Изложив эти три версии – логически не очень последовательные, поскольку первая и третья не противоречат друг другу, – Зощенко пафосно уверяет:

И я делаю вывод: Роттенберг благодаря правильному воспитанию изменил свою психику и перевоспитал свое сознание и при этом, конечно, учел изменения в нашей жизни. И в этом я так же уверен, как в самом себе. Иначе я – мечтатель, наивный человек и простофиля. Вот грехи, которых у меня не было за всю мою жизнь.

Вот за новую жизнь этого человека я бы поручился.

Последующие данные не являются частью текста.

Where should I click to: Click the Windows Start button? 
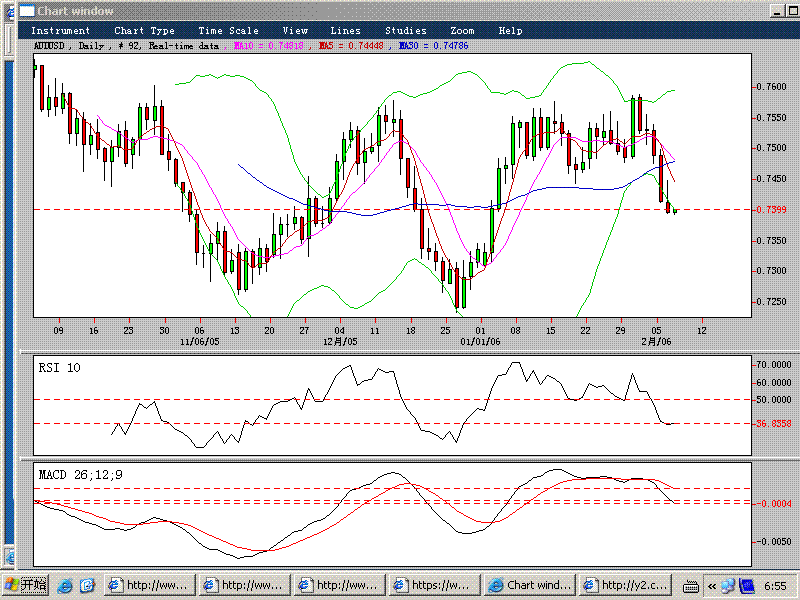pos(24,584)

Но я оговорюсь: я бы поручился только при наших, некапиталистических условиях.

Я еще раз желаю успеха Роттенбергу, и мне хочется ему сказать его же словами: вашему преступному миру приходит крах… (342)

Но, как показывает анализ, «История одной перековки» становится гораздо убедительнее, если принять версию, что вся «перековка» – это еще одна афера Роттенберга, понявшего, что только таким образом можно приблизить свое освобождение. Как пишет К. де Оливейра, повествователь

наивно верит Роттенбергу, интерпретируя переквалификацию вора как его идеологическую перековку <…> То, что повествователь считает историей идеологической перековки, для Роттенберга является немногим большим, чем прагматическое признание того, что нужно сделать для выживания в сталинском СССР415.

Формульная ритмичность фразы «Либо он сделал новую „аферу“» поддерживает такое прочтение.

Трикстер упорно не поддается полному «укрощению». Благодаря тому что автор (а не сказовый повествователь!) перенимает трикстерские черты, сам текст становится частью аферы, что проявляется, по крайней мере, в той амбивалентности, которой окружена биография Ройтенберга, – амбивалентности, казалось бы, совершенно невозможной и недопустимой в таком пропагандистском тексте, как «Беломоро-Балтийский канал». Примечательно, что Зощенко издал очерк как отдельную книгу, называя ее повестью, и получал множество писем от читателей, интересующихся дальнейшей судьбой героя416. Однако продолжалось это недолго: книга Зощенко была изъята из библиотек вместе с книгой о канале. Прототип зощенковского героя Абрам Ройтенберг после «перековки» на Беломоро-Балтийском канале в 1942 году вновь оказался в ГУЛАГе – в лагере, расположенном на Урале, в Нижнем Тагиле. Из этого лагеря Ройтенберг ушел на фронт, где пропал без вести. Финал его истории так же амбивалентен, как и нарратив Зощенко.